WHAT YOU NEED TO DO —
Transcribe the line holding "You are a GUI" together with every line after it, through the end of the records, exactly and with no pictures.

-- Opening Marker --

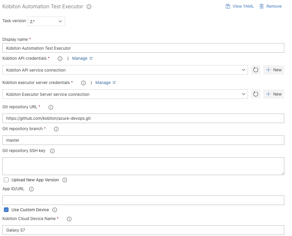Open the Task version dropdown

click(46, 21)
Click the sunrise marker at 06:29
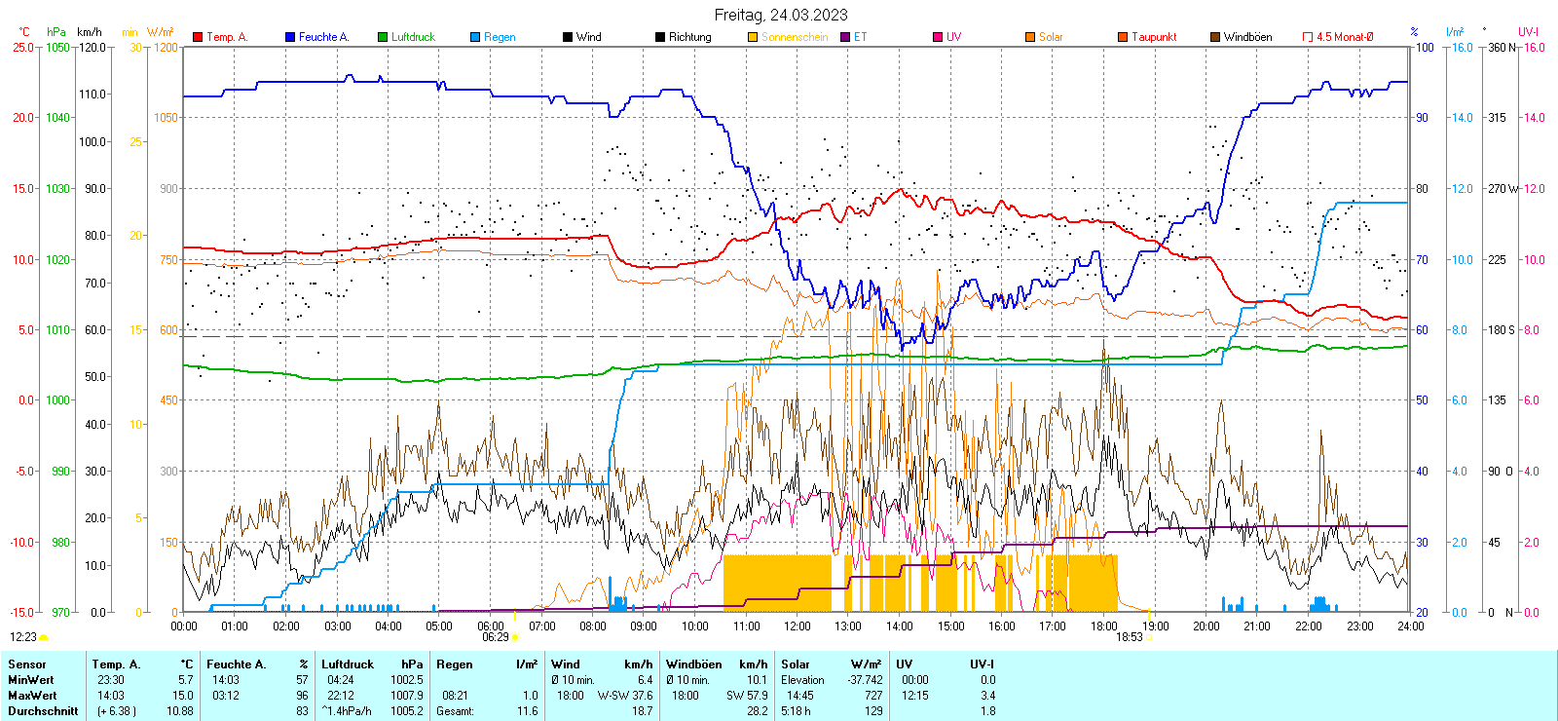The image size is (1558, 721). click(x=515, y=637)
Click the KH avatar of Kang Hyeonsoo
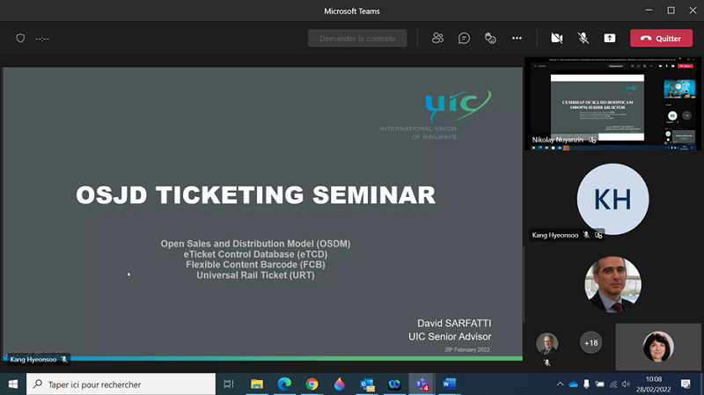The width and height of the screenshot is (704, 395). (x=612, y=199)
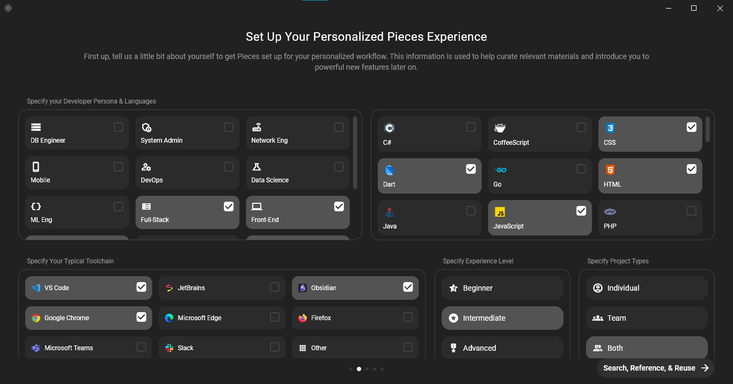Click the Obsidian crystal icon
This screenshot has height=384, width=733.
tap(302, 288)
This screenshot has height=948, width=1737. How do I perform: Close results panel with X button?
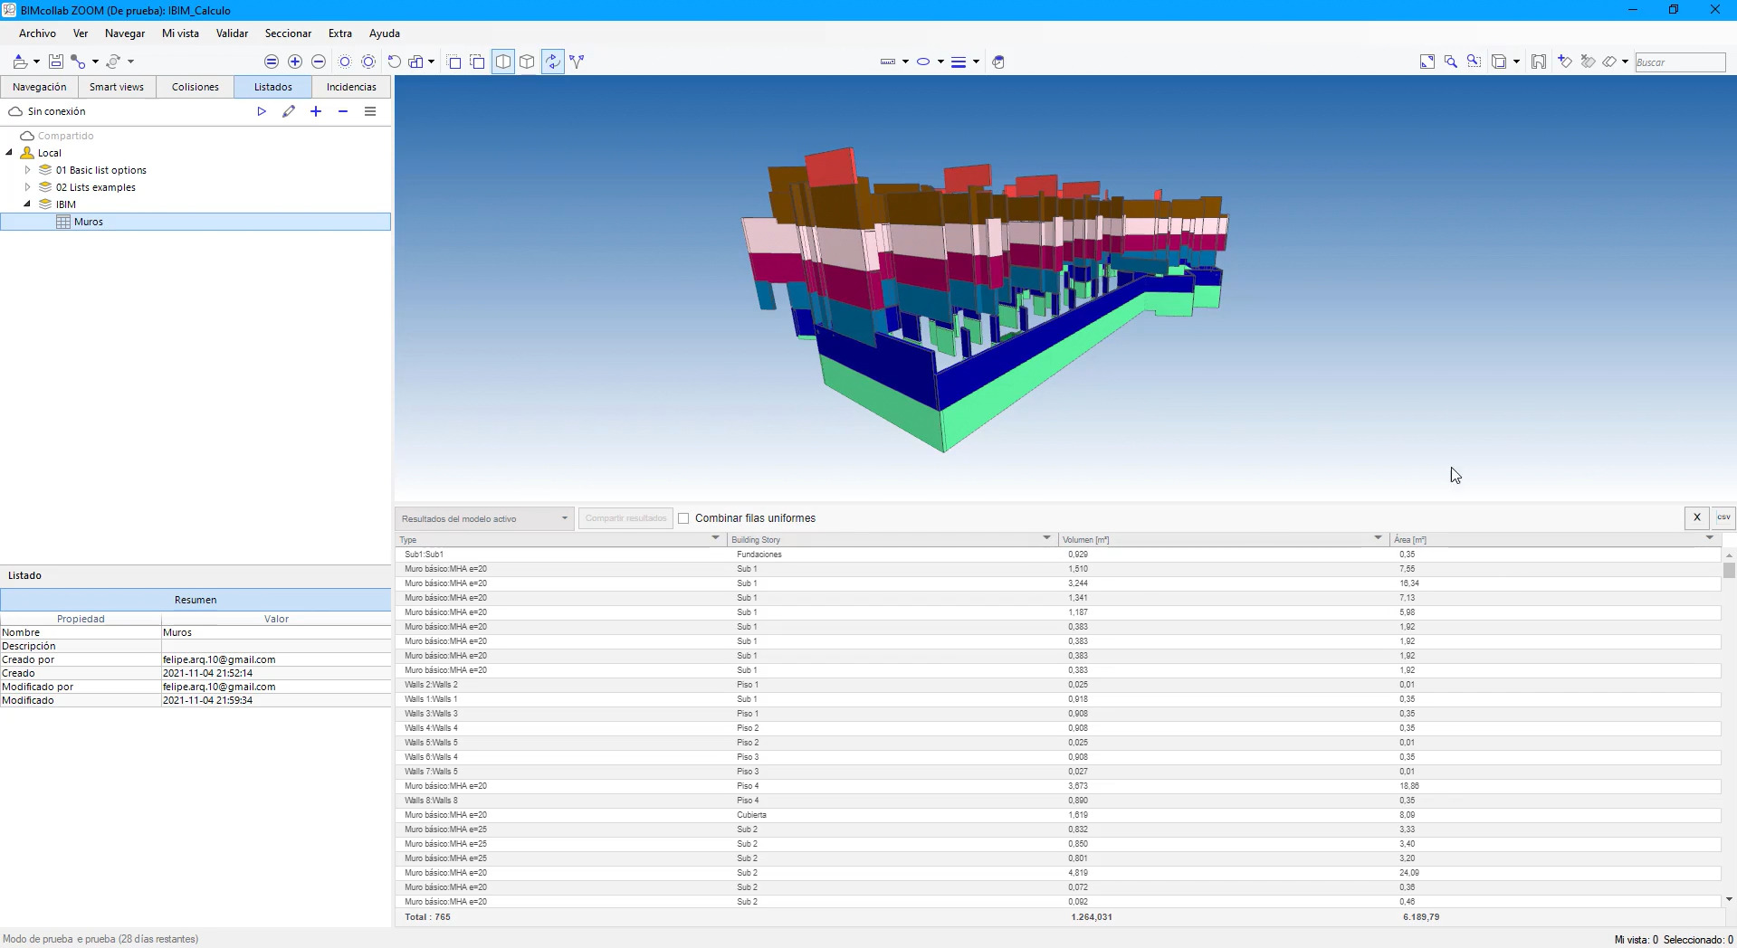point(1697,517)
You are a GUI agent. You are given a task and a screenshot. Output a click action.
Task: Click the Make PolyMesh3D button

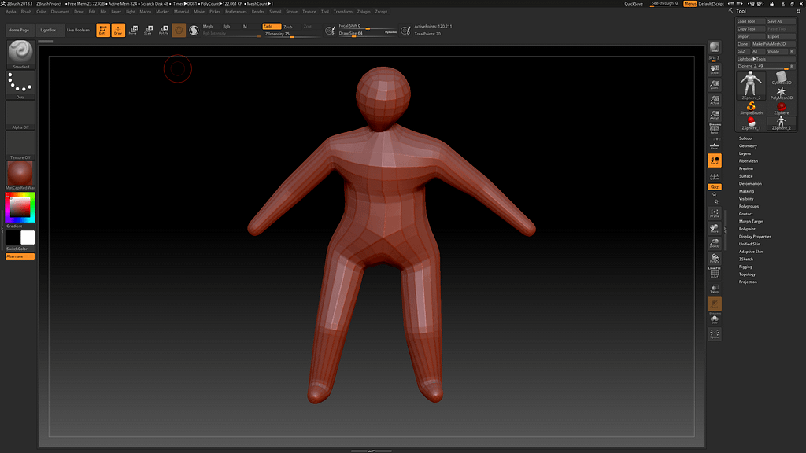(x=769, y=44)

-- Closing Marker --

SOLUTION TO THIS PROBLEM —
You are a GUI agent. You are given a task and a screenshot. Output a click action.
Task: Click the Make PolyMesh3D button

(x=769, y=44)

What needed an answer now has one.